> **WHAT TO WORK ON**
If a line in the entries below includes the string "Given", copy it out.

> **INPUT**
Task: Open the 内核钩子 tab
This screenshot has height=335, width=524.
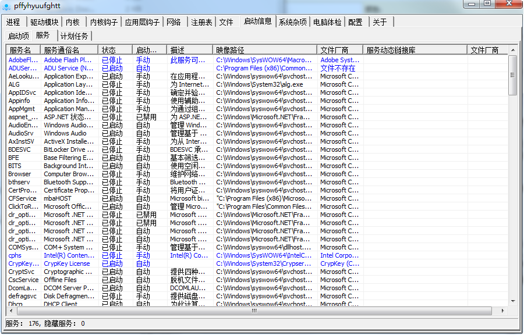Action: pos(104,22)
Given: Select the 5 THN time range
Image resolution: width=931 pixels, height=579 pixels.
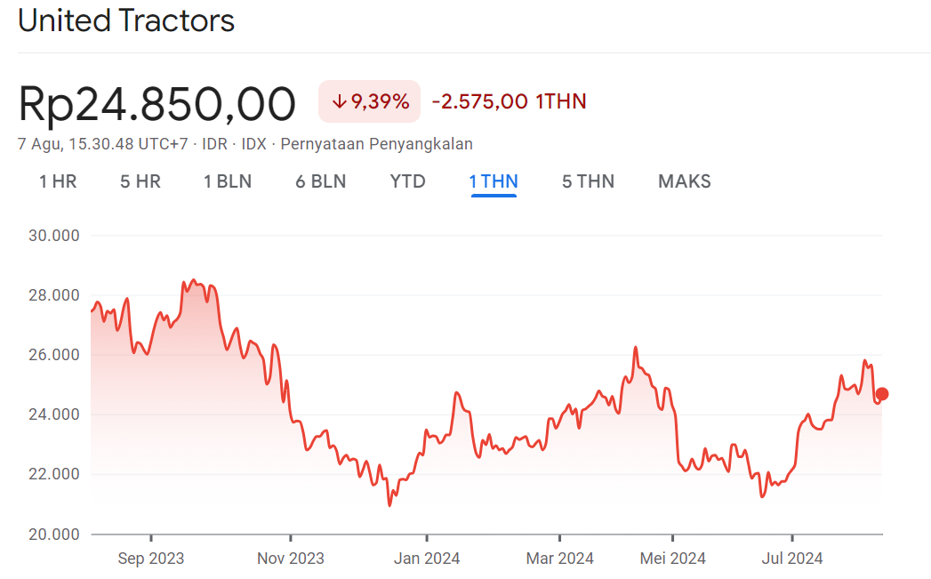Looking at the screenshot, I should [588, 181].
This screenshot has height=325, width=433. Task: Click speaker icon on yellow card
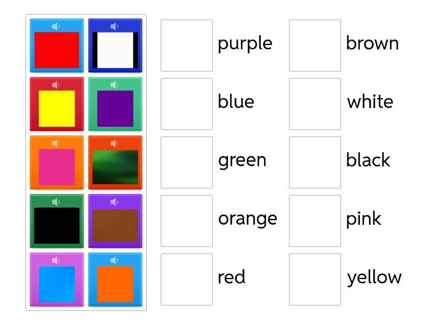56,85
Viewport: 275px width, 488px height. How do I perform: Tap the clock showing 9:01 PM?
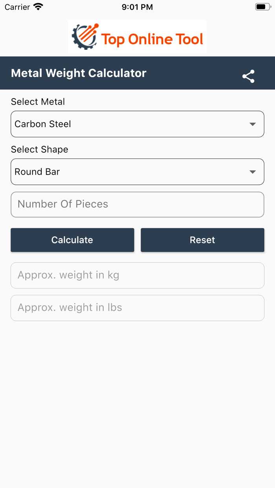137,7
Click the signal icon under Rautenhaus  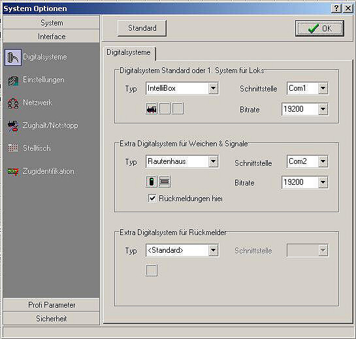coord(151,182)
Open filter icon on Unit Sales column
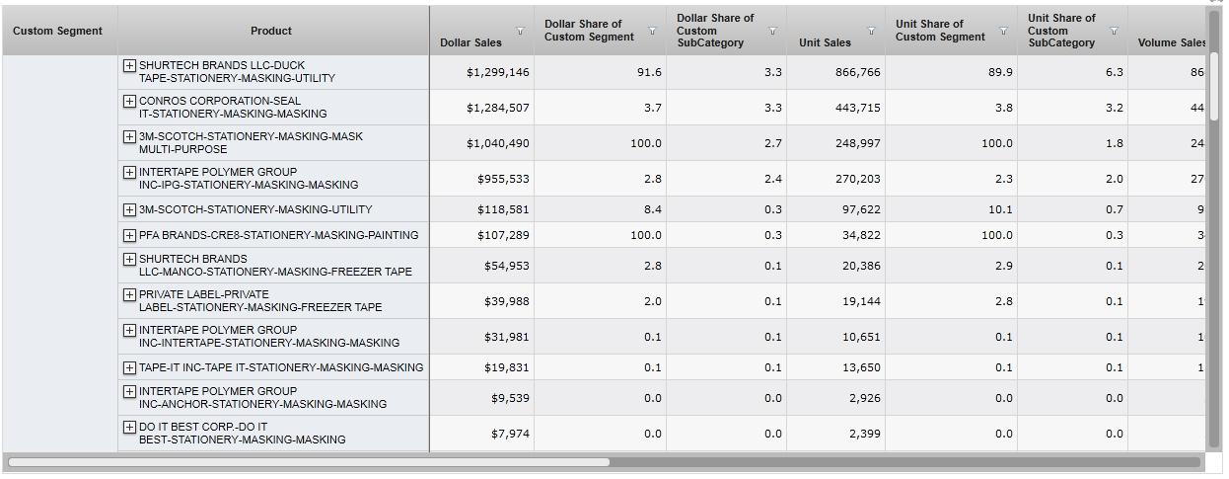This screenshot has height=479, width=1229. coord(871,31)
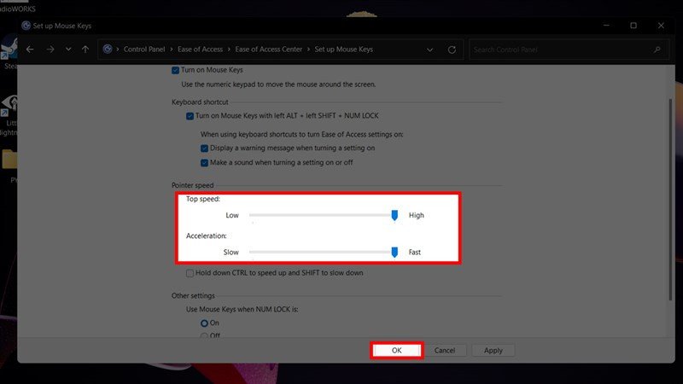Viewport: 683px width, 384px height.
Task: Uncheck Turn on Mouse Keys
Action: tap(176, 69)
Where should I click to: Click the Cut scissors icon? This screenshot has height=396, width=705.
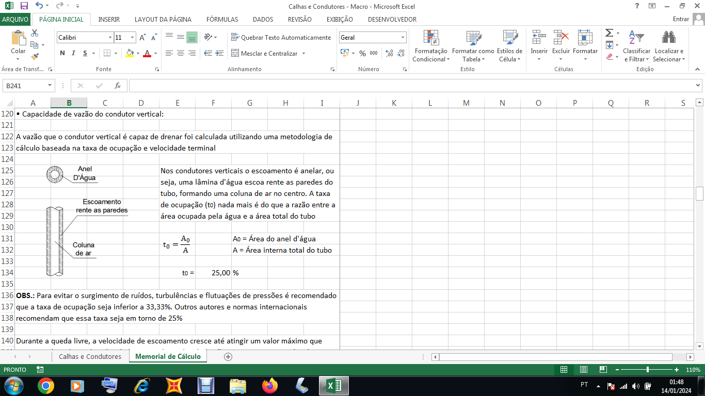(x=35, y=33)
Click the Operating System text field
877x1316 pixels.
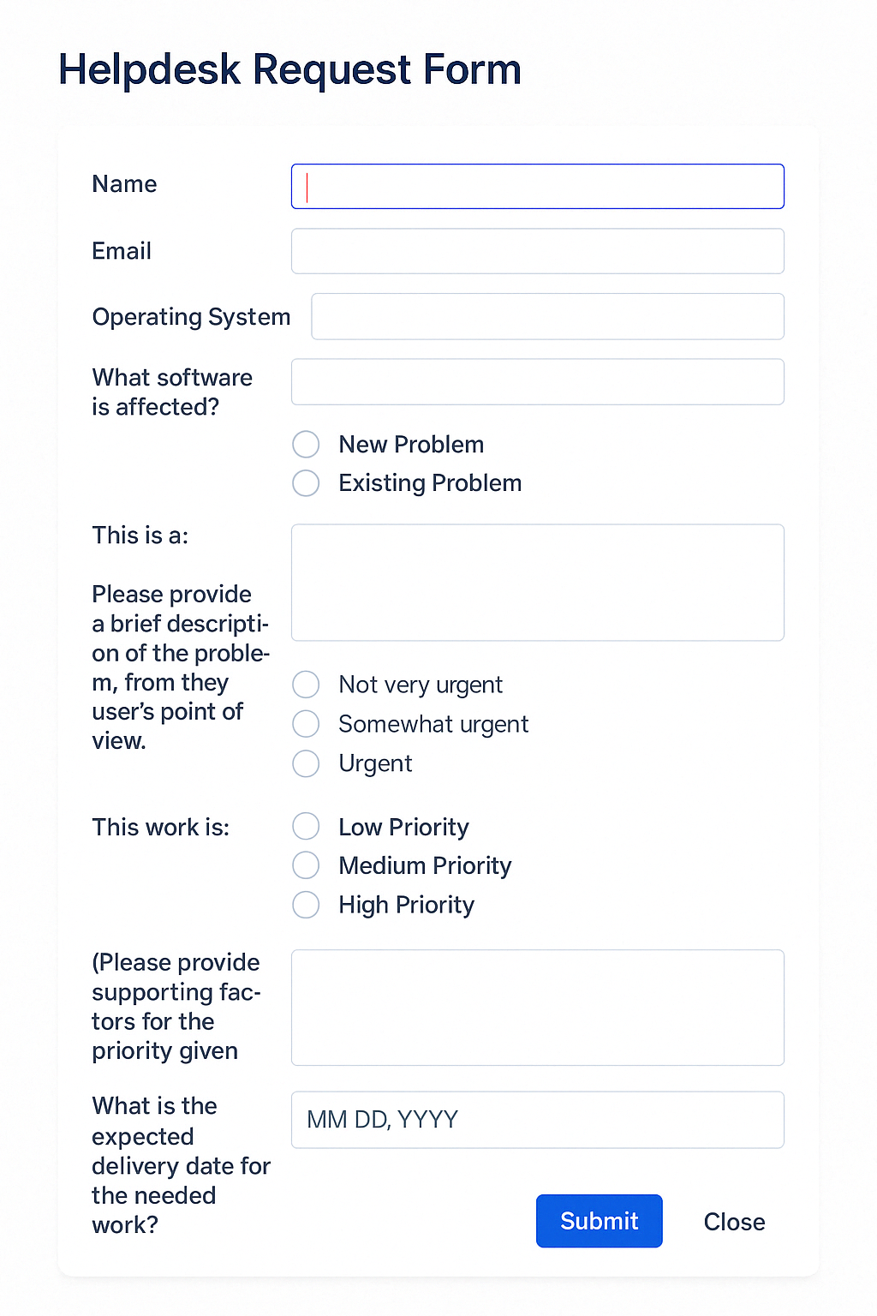click(x=547, y=316)
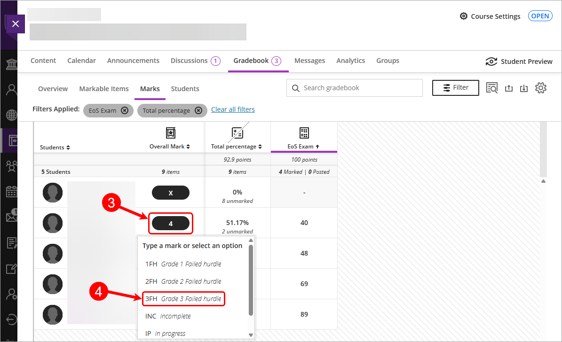Viewport: 562px width, 342px height.
Task: Remove the EoS Exam filter chip
Action: 124,110
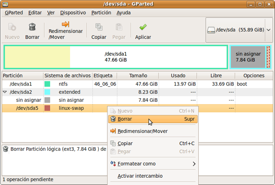Collapse the /dev/sda2 extended partition tree
The image size is (275, 185).
point(5,92)
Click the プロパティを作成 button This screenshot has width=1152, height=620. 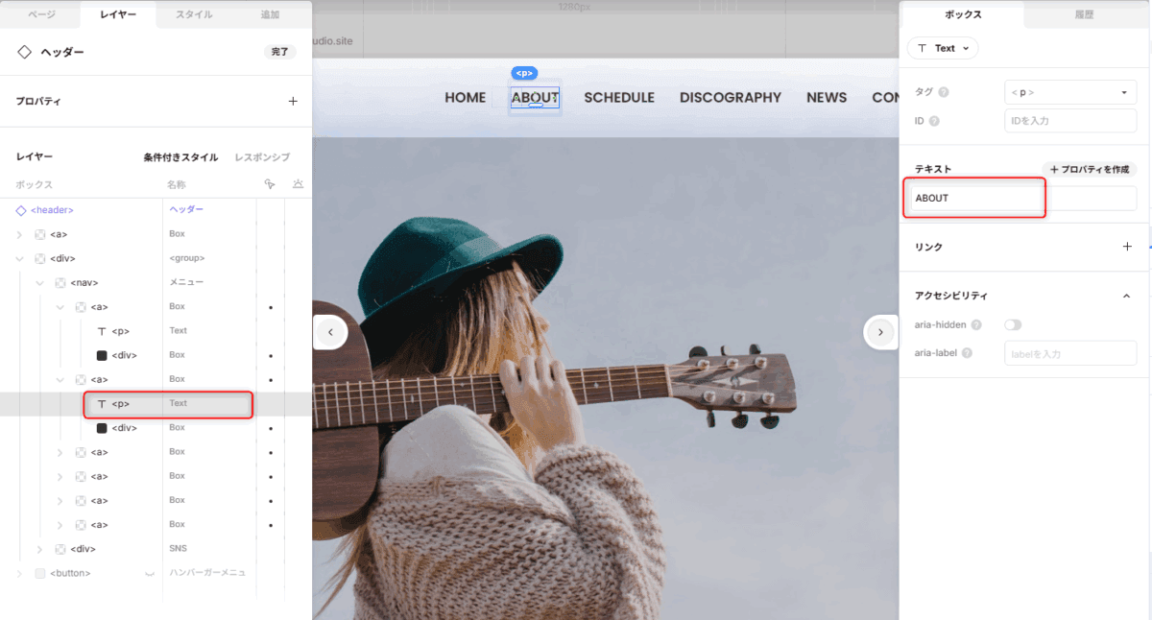1089,169
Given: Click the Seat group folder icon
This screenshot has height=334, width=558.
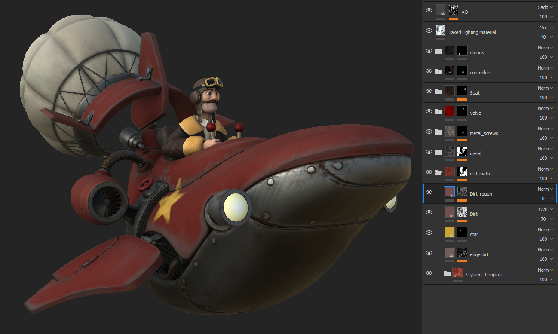Looking at the screenshot, I should tap(438, 92).
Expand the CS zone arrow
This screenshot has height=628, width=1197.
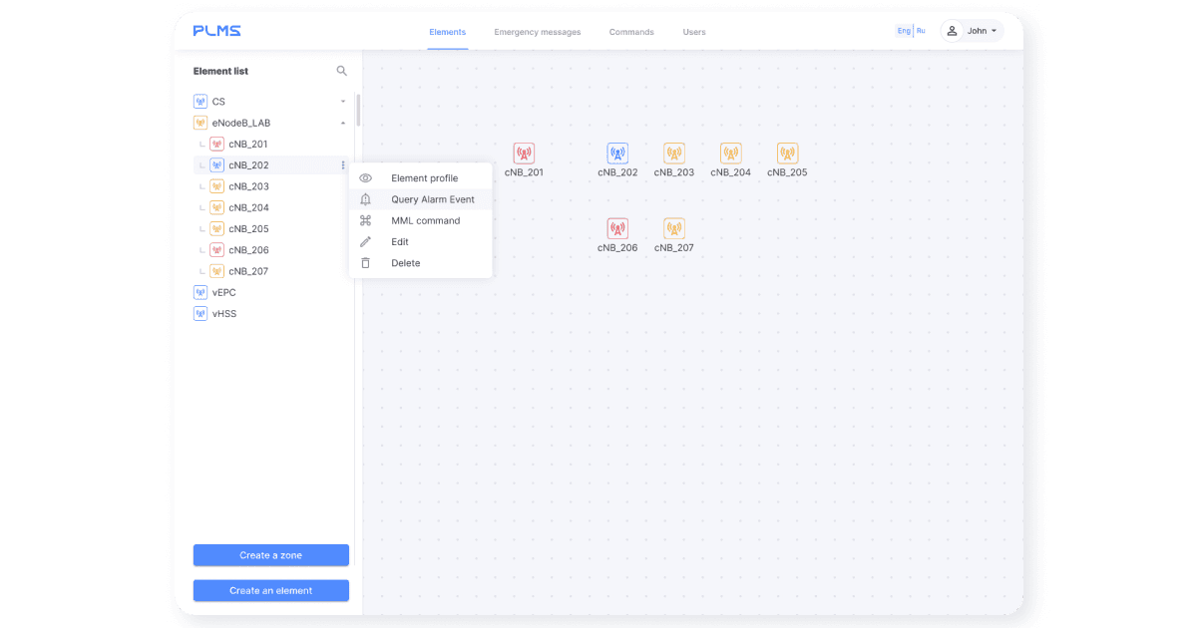click(x=343, y=102)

> **SOLUTION FOR THIS EXERCISE**
Given: Select the 5 THN time range
Given: Click the Seat group folder icon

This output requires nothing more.